# cohomology of $S^2 \times S^2 \setminus \{ p_1,p_2 \}$

I am trying to compute the cohomology of the product of two spheres with two points removed.

The first idea that came to my mind was to use the Mayer-Vietoris sequence with a decomposition of $S^2 \times S^2$ but it seems that it does not work when one looks at the intersection.

Edit: This is the attempt for my computing. Let $X$ be the space that I am interested in, let $Y = (U_1 \cup V_1) \times (U_2 \cup V_2)$ where $U_i$, $V_i$ are contractible neighborhoods in $S^2$ of $\pi_i(p_j)$ respectively. Then $X \cup Y = S^2 \times S^2$ and $X \cap Y = Y\setminus \{p_1, p_2\}$. Basically. I am stuck in the cohomology of such intersection.

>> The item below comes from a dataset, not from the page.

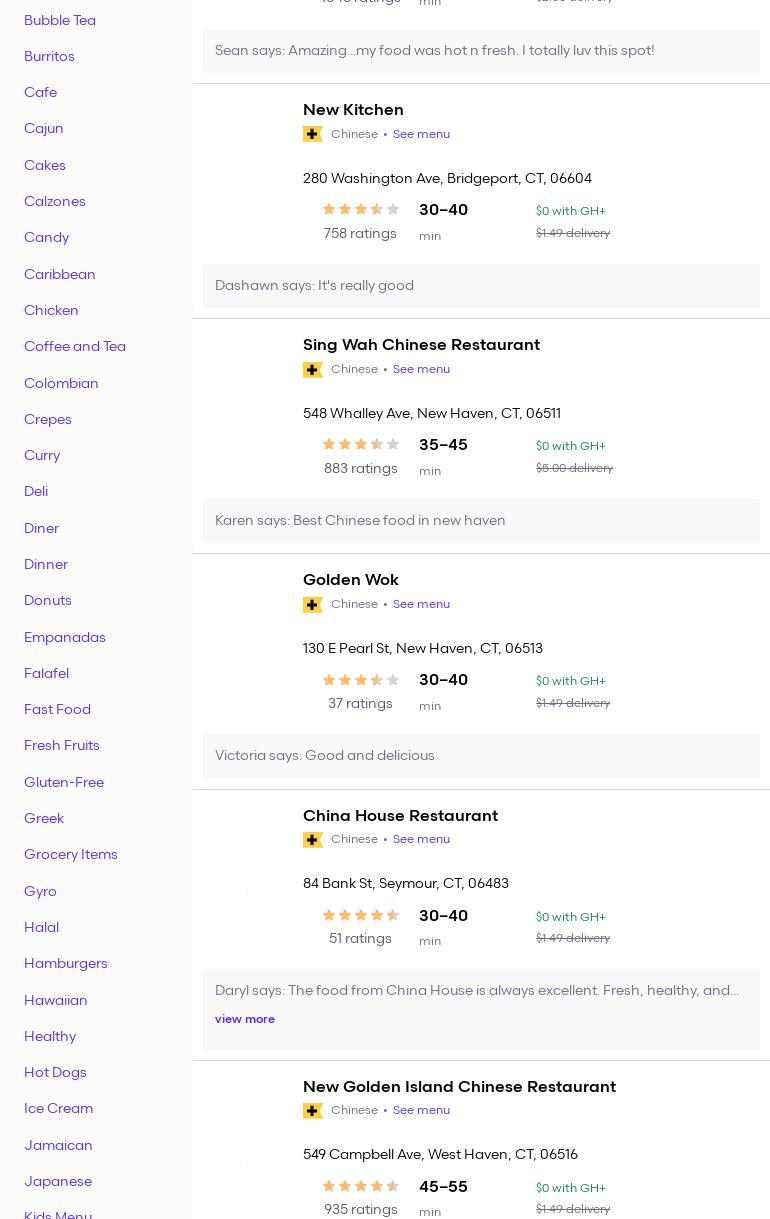This screenshot has width=770, height=1219.
Task: Open See menu for Golden Wok
Action: click(421, 604)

Is there other technique that I could use?

Appreciate any help.

• Could you make the suggested failure explicit? Where do you get stuck? – Pedro Tamaroff Jan 13 '17 at 21:43
• @PedroTamaroff I edited it including my attempt. – C. Zhihao Jan 13 '17 at 21:52
• Hint: This space is homotopy equivalent to $S^2\vee S^2\vee S^3$ – iwriteonbananas Jan 14 '17 at 8:32
• @iwriteonbananas with that hint the computations turns out quite straightforward: however I don't see that clear such homotopy; would you mind extending a little bit on how can I prove it. Thanks – C. Zhihao Jan 16 '17 at 17:39

Recall that $S^2\times S^2$ can be obtained from $S^2\vee S^2$ by attaching a $4$-cell, that is, as the pushout of a diagram
$\require{AMScd}$ \begin{CD} D^4 @<i<< S^3 @>>> S^2\vee S^2\\ \end{CD}
Now you have a map of two diagrams of the form $\bullet \leftarrow \bullet \rightarrow \bullet$ as follows:
$\require{AMScd}$ $$\small{\begin{CD} D^4\setminus\{p_1,p_2\} @<i<< S^3 @>>> S^2\vee S^2\\ @V\simeq VV @VidVV @VidVV\\ S^3\vee S^3 @<j<< S^3 @>>>S^2\vee S^2 \end{CD}}$$
The upper inclusion is the inclusion as the boundary (we delete points in the interior), and the bottom map is the inclusion of one of the wedge summands. Since $i$ and $j$ are cofibrations and all vertical maps are homotopy equivalences, you get an induced homotopy equivalence of pushouts. Do you see why the pushout of the bottom row is $S^2\vee S^2\vee S^3$?